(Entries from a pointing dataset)
****************

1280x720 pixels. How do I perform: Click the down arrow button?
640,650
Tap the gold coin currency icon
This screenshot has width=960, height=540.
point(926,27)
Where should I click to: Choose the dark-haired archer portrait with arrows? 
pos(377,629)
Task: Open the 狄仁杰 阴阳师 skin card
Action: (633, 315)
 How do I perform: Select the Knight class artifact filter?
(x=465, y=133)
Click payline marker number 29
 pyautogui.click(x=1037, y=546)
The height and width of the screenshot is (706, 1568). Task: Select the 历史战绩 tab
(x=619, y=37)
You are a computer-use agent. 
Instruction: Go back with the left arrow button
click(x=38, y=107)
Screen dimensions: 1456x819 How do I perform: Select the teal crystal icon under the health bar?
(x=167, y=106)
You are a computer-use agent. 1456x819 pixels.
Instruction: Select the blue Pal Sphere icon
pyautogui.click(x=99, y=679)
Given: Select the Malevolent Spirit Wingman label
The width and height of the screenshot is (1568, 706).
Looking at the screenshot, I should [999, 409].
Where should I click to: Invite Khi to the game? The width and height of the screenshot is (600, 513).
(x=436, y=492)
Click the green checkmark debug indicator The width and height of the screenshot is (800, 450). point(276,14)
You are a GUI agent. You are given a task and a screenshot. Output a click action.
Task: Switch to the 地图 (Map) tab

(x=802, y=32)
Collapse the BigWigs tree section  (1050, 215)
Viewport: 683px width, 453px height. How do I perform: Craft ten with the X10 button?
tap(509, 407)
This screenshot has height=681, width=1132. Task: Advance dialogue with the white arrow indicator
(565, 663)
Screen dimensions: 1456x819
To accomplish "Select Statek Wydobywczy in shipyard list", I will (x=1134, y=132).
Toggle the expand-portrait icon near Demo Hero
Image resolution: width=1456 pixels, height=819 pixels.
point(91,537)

****************

Rewrite all the entries above, changing every "computer-use agent" to "desktop agent" and leaving everything else unchanged.

1280x720 pixels. How do I perform: Click the down arrow button?
640,650
Tap the gold coin currency icon
This screenshot has width=960, height=540.
point(926,27)
Where should I click to: Choose the dark-haired archer portrait with arrows? 
pos(377,629)
Task: Open the 狄仁杰 阴阳师 skin card
Action: (633, 315)
 How do I perform: Select the Knight class artifact filter?
(x=465, y=133)
Click payline marker number 29
 pyautogui.click(x=1037, y=546)
The height and width of the screenshot is (706, 1568). Task: Select the 历史战绩 tab
(x=619, y=37)
You are a desktop agent. 
Instruction: Go back with the left arrow button
click(x=38, y=107)
Screen dimensions: 1456x819 How do I perform: Select the teal crystal icon under the health bar?
(x=167, y=106)
You are a desktop agent. 1456x819 pixels.
Instruction: Select the blue Pal Sphere icon
pyautogui.click(x=99, y=679)
Given: Select the Malevolent Spirit Wingman label
The width and height of the screenshot is (1568, 706).
Looking at the screenshot, I should [999, 409].
Where should I click to: Invite Khi to the game? The width and height of the screenshot is (600, 513).
(x=436, y=492)
Click the green checkmark debug indicator The width and height of the screenshot is (800, 450). point(276,14)
You are a GUI agent. You are given a task and a screenshot. Output a click action.
Task: Switch to the 地图 (Map) tab

(x=802, y=32)
Collapse the BigWigs tree section  (1050, 215)
Viewport: 683px width, 453px height. How do I perform: Craft ten with the X10 button?
tap(509, 407)
This screenshot has height=681, width=1132. Task: Advance dialogue with the white arrow indicator
(565, 663)
Screen dimensions: 1456x819
To accomplish "Select Statek Wydobywczy in shipyard list", I will (x=1134, y=132).
Toggle the expand-portrait icon near Demo Hero
Image resolution: width=1456 pixels, height=819 pixels.
point(91,537)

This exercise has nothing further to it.